Hello K. Frank,
Thank you for your swift reply. I applied the changes you recommended, and I’m now faced with the following issue:
In the second iteration of the training loop, the following runtime error is produced:
RuntimeError: Trying to backward through the graph a second time, but the buffers have already been freed. Specify retain_graph=True when calling backward the first time.
When I specify retain_graph=True when calling backward the first time, and set it to False in the subsequent iterations, I then receive the following error message:
RuntimeError: one of the variables needed for gradient computation has been modified by an inplace operation: [torch.cuda.FloatTensor [200, 336]]...

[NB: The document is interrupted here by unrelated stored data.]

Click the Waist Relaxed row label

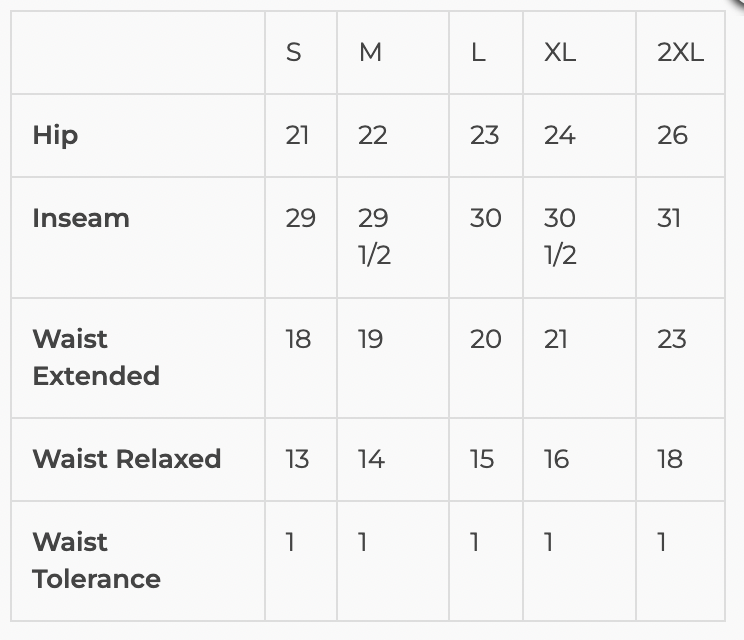pyautogui.click(x=127, y=459)
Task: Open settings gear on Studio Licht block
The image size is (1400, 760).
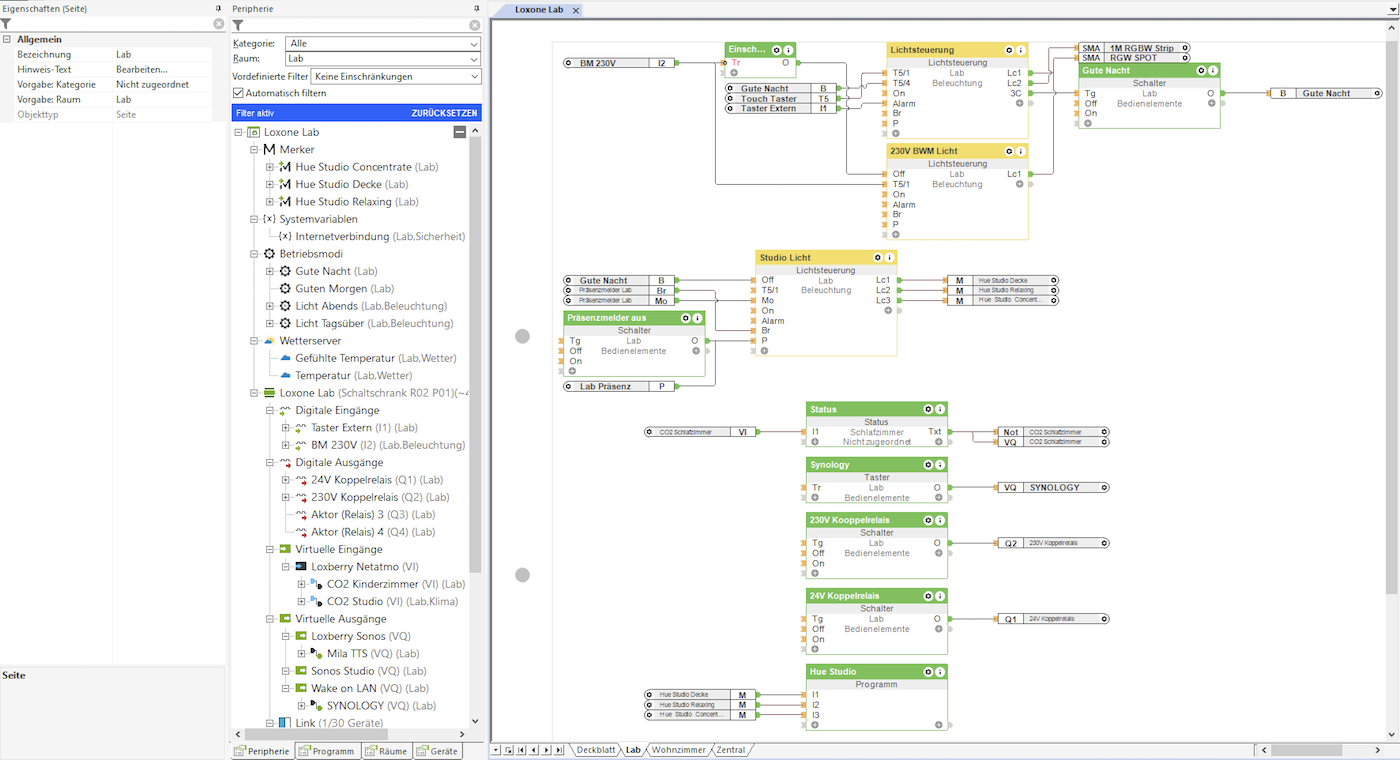Action: coord(877,258)

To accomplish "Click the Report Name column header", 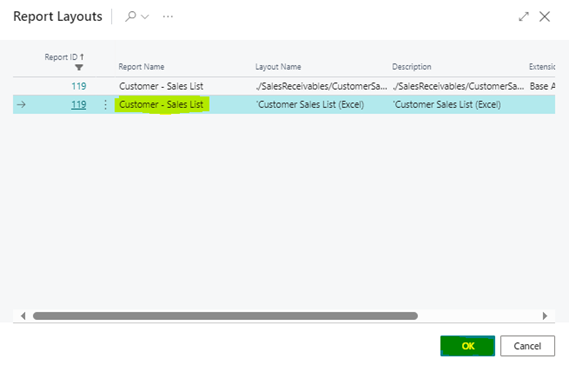I will click(141, 67).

I have determined that this tensor corresponds to the last layer of my fully connected network. Below, you can find the relevant code snippet from the training loop:
# update the gradients to zero
# forward pass
logits = model(x)
for i in range(18):
loss_array[i] = criterion(logits[:,i*11:(i+1)*11], torch.argmax(labels[:,i*11:(i+1)*11], dim=1))
for i in range(9):
loss_array[18+i] = criterion(logits[:,198+i*8:198+(i+1)*8], torch.argmax(labels[:,198+i*8:198+(i+1)*8], dim=1))
for i in range(6):
loss_array[27+i] = criterion(logits[:,270+i*11:270+(i+1)*11], torch.argmax(labels[:,270+i*11:270+(i+1)*11], dim=1))
loss = torch.sum(loss_array)
# backward pass
first = False
train_loss += loss.item()
# update the weights
The code is a bit more complicated than the example we discussed earlier. I had to use an array to hold all the losses as I have 33 classification tasks instead of 4.
I suspect that I am not using optimizer.step() in the correct way as that is the only operations that updates the network layers.
Would you have an insight into the problem with my code?